4. Against this backdrop, the initial question for policymakers then must concern the extent to which existing laws and regulations may feasibly address potential regulatory problems that emerge from search engines in the online environment. Only where existing legislation and regulation fails due to inadequacy, enforcement issues, or the like, the question of new, specific and narrowly tailored regulation should be considered. In order to analyze existing laws and regulation with regard to their ability to manage problems associated with search engines, one might be well-advised to take a case-by-case approach, looking at each concrete problem or emerging regulatory issue (“scenario”) on the one hand and discussion relevant to incumbent legal/regulatory mechanisms aimed at addressing conflicts of that sort on the other hand.

5. Antitrust law might serve as an illustration of such an approach. While the case law on unilateral refusals to deal is still one of the most problematic and contested areas in current antritrust analysis, the emergence of litigation applying this analytical framework to search engines seems very likely.
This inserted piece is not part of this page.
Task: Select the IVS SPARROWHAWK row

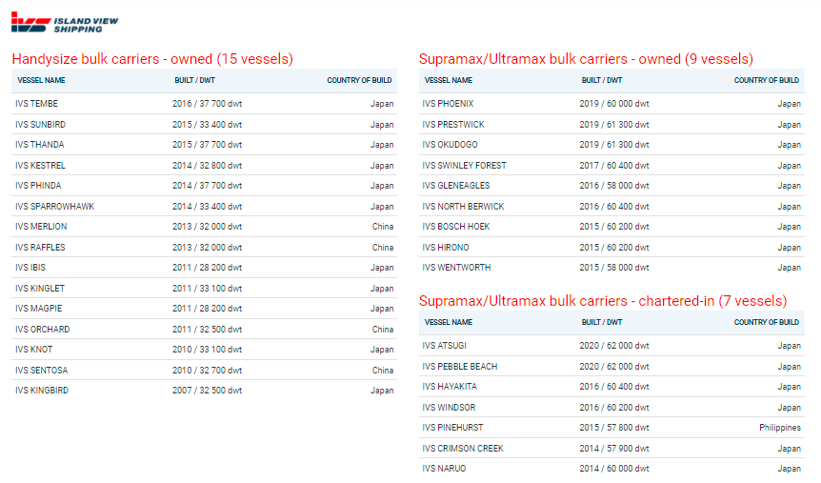Action: tap(204, 207)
Although most firms’ unilateral refusals to deal with other firms are generally regarded as legal, a firm’s refusal to deal with competitors can give rise to anti-trust liability if such firm possesses monopoly power and the refusal is part of a scheme designed to maintain or achieve further monopoly power. In the past, successful competitors like Aspen Skiing Co. and more recently Microsoft have been forced to collaborate with competitors and punished for actions that smaller companies could have probably gotten away with. In this sense, search engines might be the next arena where antitrust laws with regard to unilateral refusals to deal are tested. In addition to the scenario just described, the question arises as to whether search engines could be held liable for refusal to include particular businesses in their listings. Where a market giant such as Google has a “don’t be evil” policy and declines from featuring certain sites in its PageRank results because it deems these sites to be “evil,” there is an issue of whether Google is essentially shutting that site provider out of the online market through the exercise of its own position in the market for information. Likewise, the refusal to include certain books in the Google Print project would present troubling censorship-like issues. It is also important to note that Google’s editorial discretion with regard to its PageRank results was deemed to be protected by the First Amendment in the SearchKing case.
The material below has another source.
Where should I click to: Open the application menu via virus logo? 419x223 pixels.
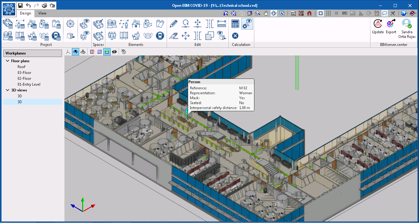tap(8, 8)
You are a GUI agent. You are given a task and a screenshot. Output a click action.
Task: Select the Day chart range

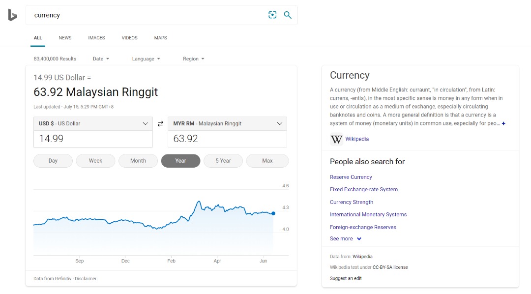coord(53,161)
6. In conclusion, this paper suggests a cautious approach to rapid legislation and regulation of search engines. It is one of the lessons learned that one should not overestimate the need for new law to deal with apparently new phenomena emerging from new technologies. Rather, policy- and lawmakers would be well-advised to carefully evaluate the extent to which general and existing laws may address regulatory problems related to search and which issues exactly call for additional, specific legislation.